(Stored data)
------
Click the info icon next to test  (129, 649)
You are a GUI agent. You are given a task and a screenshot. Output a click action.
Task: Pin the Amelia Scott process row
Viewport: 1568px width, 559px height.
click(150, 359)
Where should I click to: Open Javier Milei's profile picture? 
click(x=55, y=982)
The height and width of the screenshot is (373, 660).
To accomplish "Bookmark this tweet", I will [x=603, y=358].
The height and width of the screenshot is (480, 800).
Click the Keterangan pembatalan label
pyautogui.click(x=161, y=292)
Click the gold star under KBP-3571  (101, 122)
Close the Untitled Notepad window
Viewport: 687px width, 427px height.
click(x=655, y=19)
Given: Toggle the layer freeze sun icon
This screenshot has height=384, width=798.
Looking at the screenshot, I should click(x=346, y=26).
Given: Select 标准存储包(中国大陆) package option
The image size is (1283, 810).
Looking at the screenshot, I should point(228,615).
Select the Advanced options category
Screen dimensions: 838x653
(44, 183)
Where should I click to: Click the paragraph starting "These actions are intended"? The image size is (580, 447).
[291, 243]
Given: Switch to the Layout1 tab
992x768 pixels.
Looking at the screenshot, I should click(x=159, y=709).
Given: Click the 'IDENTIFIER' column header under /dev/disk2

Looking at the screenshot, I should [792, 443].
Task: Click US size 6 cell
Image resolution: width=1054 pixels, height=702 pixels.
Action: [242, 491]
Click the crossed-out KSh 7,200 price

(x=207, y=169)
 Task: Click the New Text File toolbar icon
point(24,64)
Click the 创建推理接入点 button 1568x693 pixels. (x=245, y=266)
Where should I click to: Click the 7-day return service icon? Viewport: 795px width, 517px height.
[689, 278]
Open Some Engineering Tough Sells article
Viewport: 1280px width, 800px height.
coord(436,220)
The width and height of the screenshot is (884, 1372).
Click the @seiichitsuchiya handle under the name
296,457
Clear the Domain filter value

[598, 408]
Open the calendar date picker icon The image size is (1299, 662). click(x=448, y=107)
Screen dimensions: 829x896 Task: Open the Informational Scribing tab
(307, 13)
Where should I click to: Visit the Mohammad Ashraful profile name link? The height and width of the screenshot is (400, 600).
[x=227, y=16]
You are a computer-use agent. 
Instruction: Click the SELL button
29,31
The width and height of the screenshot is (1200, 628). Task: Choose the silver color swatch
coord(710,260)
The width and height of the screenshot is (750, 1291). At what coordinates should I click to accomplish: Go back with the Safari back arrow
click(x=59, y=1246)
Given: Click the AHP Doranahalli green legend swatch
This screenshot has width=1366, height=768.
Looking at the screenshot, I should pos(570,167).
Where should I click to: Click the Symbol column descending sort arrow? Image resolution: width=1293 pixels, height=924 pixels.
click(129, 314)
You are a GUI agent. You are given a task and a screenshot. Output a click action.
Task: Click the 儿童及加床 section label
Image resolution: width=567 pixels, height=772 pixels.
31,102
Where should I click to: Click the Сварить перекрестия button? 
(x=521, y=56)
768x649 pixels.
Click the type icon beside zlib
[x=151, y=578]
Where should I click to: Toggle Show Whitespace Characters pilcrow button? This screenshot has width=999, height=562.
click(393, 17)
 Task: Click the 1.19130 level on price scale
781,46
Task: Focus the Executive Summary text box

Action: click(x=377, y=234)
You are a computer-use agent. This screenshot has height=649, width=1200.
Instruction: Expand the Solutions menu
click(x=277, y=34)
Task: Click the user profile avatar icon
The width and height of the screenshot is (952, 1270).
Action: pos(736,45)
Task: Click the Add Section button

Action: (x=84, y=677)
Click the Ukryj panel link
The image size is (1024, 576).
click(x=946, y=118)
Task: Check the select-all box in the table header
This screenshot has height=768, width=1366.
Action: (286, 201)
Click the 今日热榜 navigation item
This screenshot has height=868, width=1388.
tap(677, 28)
------
(HOW TO COMPLETE THIS TASK): Filter the entries and copy each line with "agent".

(ANSWER TO THIS TASK):
You are a GUI agent. You are given a task and a screenshot. Output a click action.
You are a computer-use agent. 
You are a GUI agent. You are given a task and a screenshot. Output a click action.
You are a computer-use agent. This screenshot has height=649, width=1200.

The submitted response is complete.